Martinez told The Detroit Free Press that the family was struggling to understand that while the couple’s eldest son was training for combat in the Marine Corps, it was his mother who was shot dead.

“Things like this shouldn’t happen in schools,” he told the newspaper.

The Archdiocese of San Antonio and the Rushing-Estes-Knowles Funeral Home confirmed Joe Garcia’s death to The Associated Press. AP was unable to contact Garcia family members independently on Thursday.

The cause of the massacre, the deadliest school shooting in the country since the 2012 attack in Newtown, Connecticut, has continued under investigation, and authorities said the 18-year-old gunman had no criminal or health record. mentally known.

The fury shook a country already tired of armed violence and shattered the community of Uvalde, a predominantly Latin city of about 16,000 people about 120 kilometers (75 miles) from the border with Mexico.

The Garcias loved to barbecue, Irma, 48, wrote in an online letter to her students at Robb Elementary School.
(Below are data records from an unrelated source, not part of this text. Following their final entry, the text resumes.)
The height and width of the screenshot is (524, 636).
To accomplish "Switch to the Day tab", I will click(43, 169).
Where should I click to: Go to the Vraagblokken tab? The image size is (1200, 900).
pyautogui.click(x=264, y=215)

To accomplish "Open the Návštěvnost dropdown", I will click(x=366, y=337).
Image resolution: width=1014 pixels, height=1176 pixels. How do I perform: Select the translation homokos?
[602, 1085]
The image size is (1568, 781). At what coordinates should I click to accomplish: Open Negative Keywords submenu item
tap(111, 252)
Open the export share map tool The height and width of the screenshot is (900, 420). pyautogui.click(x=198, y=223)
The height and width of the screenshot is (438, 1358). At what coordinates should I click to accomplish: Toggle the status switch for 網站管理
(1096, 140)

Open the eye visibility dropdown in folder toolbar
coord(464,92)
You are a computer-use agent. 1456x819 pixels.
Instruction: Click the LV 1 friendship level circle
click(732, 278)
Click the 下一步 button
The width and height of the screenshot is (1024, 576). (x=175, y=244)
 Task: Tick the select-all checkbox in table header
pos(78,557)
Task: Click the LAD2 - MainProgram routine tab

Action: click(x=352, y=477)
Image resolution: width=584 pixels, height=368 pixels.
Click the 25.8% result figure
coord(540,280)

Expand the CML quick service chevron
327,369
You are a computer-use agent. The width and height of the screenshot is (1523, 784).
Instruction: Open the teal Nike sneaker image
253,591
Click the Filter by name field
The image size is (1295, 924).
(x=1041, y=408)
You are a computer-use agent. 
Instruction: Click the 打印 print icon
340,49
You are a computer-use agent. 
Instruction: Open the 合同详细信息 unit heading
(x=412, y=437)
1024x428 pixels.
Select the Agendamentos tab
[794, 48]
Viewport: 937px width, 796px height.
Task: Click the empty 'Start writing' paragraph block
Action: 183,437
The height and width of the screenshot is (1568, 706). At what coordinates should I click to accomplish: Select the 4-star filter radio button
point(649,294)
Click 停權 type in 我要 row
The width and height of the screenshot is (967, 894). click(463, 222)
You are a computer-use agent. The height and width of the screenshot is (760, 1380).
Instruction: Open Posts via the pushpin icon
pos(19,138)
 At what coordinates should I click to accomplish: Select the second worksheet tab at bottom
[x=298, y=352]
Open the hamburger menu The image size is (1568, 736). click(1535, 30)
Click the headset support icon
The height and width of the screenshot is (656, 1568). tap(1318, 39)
Irma enjoyed listening to music and traveling to Concan, a community along the Cold River about 40 kilometers (25 miles) north of Uvalde.

The couple’s eldest son, Cristian, is a sailor. The couple’s other son, Jose, is attending Texas State University. Her eldest daughter, Lyliana, is a high school sophomore, while her younger sister is in seventh grade.

The school year, scheduled to end on Thursday, was Irma’s 23rd year of teaching, all in Robb. She was previously named the school’s teacher of the year and received the Trinity Award for Excellence in Education in 2019 from Trinity University.

“Mrs. Irma Garcia was my mentor when I started teaching,” wrote her colleague Allison McCullough when Irma was named Teacher of the Year. “The wealth of knowledge and patience he showed me changed my life.”

For five years, Irma collaborated with Eva Mireles, who was also killed.

The suspect, Salvador Ramos, was in the classroom for more than an hour before being killed in a shootout with law enforcement, authorities said.

“Welcome to 4th grade! We have a wonderful year ahead of us! ” Mireles wrote last year in an online letter to incoming students.

Associated Press journalist Jamie Stengle in Dallas contributed to this report.